Early Palliative Rehabilitation Improves QOL in Advanced Cancer

November 21, 2018

SAN DIEGO — In what is thought to be the first randomized trial to test early palliative rehabilitation, which was initiated soon after a cancer diagnosis and integrated into standard oncology care, the intervention was shown to improve quality of life.

In another first, the authors used an individualized outcome measure that tested a highly flexible intervention model in which patients themselves selected the issues they felt were most important.

"We found that early palliative rehabilitation was better than standard oncology care in helping the patients with the problems they prioritize," said lead author Lise Nottelmann, MD, from the University of Southern Denmark, Odense.

The findings were presented here at the 2018 Palliative and Supportive Care in Oncology Symposium.

Nottelmann noted that while palliative care and rehabilitation can both improve the quality of life in cancer patients, research on their combination and early integration into oncology care is very limited.

"So this led to the underlying question of the study — can a 12-week palliative rehabilitation program that is begun soon after an advanced cancer diagnosis and integrated into standard oncology care improve quality of life?" she said. "Our study tried to answer that question."

Primary Outcome Met

The trial involved 301 patients with various cancers, including lung (40%), gastrointestinal (27%), prostate (18%), and other types of non-resectable solid tumors (15%). They were randomly assigned to the intervention group (n = 139) or standard care (n = 149). All participants had been diagnosed within the past 8 weeks.

The intervention group consisted of standard care with the additional "offer" of individually tailored palliative rehabilitation. At baseline, participants were asked to choose what they specifically felt they needed help with the most from a list of possible "primary problems" corresponding to 12 of the 15 EORTC QLQ-C30 scales. The items that patients could choose from included: physical function, role function, cognitive function, social function, fatigue, nausea and vomiting, pain, dyspnea, insomnia, appetite loss, and constipation. They could also choose none of the above; in that case, they were measured on overall quality of life.

"In the rehabilitation group, patients had a consultation with a specialized palliative care physician and nurse, and a 12-week possibility of contacting a palliative rehabilitation team if needed," explained Nottelmann. "Midway through the study, there was a follow-up consultation with a specialized palliative care nurse."

Possible supplementary elements of the palliative rehabilitation intervention program included a group program with patient and caregiver in combination with physical exercise and/or individual consultations as needed.

The participants were assessed at baseline and after 6 and 12 weeks with an extended version of the EORTC QLQ-C30 questionnaire using the item banks for computer-adaptive testing to obtain improved measurement. The study's primary outcome was the change in that "primary problem" scale measured as the area under the curve across the 12 weeks.

All patients received the initial consultation, while 20% received no more than two consultations, and 45% also participated in the group program (with or without supplementary individual contacts). In addition, 35% received supplementary individual consultations without participating in the group program.

Results showed that for the primary outcome, there was an absolute between-group difference of 3.0 (P = .047).
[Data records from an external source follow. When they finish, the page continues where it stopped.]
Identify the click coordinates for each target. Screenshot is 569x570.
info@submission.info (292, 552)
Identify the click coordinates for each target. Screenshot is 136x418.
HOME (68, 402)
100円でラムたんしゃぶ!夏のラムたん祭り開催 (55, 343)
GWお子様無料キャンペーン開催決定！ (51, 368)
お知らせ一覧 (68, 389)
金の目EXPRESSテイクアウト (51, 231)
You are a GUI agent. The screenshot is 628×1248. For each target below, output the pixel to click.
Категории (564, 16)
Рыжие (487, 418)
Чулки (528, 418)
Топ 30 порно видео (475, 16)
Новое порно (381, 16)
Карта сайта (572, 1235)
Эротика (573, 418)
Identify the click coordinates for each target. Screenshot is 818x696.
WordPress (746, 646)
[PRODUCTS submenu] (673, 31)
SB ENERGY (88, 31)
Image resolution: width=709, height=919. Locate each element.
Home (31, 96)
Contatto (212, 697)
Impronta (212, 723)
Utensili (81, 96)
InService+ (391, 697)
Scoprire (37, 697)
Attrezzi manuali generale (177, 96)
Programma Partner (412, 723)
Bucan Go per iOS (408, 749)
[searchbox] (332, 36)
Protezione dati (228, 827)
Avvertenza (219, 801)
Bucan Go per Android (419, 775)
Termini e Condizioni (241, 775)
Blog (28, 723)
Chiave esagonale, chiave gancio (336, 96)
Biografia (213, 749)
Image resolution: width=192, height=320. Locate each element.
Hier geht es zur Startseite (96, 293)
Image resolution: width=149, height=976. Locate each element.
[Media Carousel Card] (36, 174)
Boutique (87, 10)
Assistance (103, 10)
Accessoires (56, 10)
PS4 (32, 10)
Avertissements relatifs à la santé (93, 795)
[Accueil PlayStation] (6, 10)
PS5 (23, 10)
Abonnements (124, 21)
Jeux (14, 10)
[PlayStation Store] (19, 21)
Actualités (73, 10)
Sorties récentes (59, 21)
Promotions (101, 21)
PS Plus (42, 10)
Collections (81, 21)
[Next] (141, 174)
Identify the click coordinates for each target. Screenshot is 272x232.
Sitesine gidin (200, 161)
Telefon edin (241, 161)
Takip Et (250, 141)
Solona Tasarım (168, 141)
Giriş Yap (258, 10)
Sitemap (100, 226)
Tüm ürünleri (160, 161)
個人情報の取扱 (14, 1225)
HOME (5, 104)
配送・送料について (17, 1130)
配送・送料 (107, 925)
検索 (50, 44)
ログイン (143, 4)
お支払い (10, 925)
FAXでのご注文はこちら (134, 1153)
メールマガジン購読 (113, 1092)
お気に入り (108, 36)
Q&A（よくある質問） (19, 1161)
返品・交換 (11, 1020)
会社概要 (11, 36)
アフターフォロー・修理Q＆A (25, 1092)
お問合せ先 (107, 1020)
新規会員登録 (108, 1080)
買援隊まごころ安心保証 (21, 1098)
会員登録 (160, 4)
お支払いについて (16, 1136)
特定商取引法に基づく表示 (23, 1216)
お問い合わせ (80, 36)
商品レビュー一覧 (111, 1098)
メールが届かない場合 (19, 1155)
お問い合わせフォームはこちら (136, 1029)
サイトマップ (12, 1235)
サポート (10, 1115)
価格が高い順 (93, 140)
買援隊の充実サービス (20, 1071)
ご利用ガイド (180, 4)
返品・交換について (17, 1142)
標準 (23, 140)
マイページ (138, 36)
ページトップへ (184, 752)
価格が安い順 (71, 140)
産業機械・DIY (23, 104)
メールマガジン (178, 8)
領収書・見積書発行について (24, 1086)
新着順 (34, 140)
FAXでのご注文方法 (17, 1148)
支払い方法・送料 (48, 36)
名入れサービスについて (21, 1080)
This was confirmed by a sensitivity analysis of the change from baseline to 12 weeks that demonstrated an absolute difference of 3.3 (P = .005).

The change from baseline to 6 weeks was also significant with an absolute difference between groups of 1.3 (P = .234).

"What we also found was that this result was mirrored in the fact that at 12 weeks, 59% of patients in the palliative rehabilitation group agreed that they had received help with their primary problem as compared to 41% in the standard care group," said Nottelmann.

Important Contributions

In a discussion of the paper, Karen Michelle Mustian, PhD, MPH, from the University of Rochester Medical Center in New York, noted that this paper offered several significant contributions to the field of palliative care.

"This is the first randomized study that I am aware of to test early palliative care rehabilitation," she said. "Instead of waiting for a patient to be closer to the end of life, palliative care was initiated as soon as the patient received an advanced cancer diagnosis."

Second, this is also the first randomized trial to test this type of palliative care on a patient-identified outcome, Mustian emphasized. "Rather than picking an outcome that a clinician or that a group of scientists think is important, the patient was asked to identify what is most important to you and what do you need the most help in managing," she said. "They looked at how this program could help with that and that is a pretty high bar to meet."

It is also the first randomized controlled trial to merge palliative care and cancer rehabilitation in this fashion. "And what I found really striking was that 45% — almost half — chose to participate in the program and undergo physical exercise and activity," she added.

The study was funded by the Danish Cancer Society, the Research Council of Lillebaelt Hospital, the Andreas and Grethe Gullev Hansen Foundation, and the Hede Nielsen Foundation. Nottelmann and Mustian had no disclosures.

2018 Palliative and Supportive Care in Oncology Symposium in San Diego, California, Abstract 75. Presented November 17, 2018.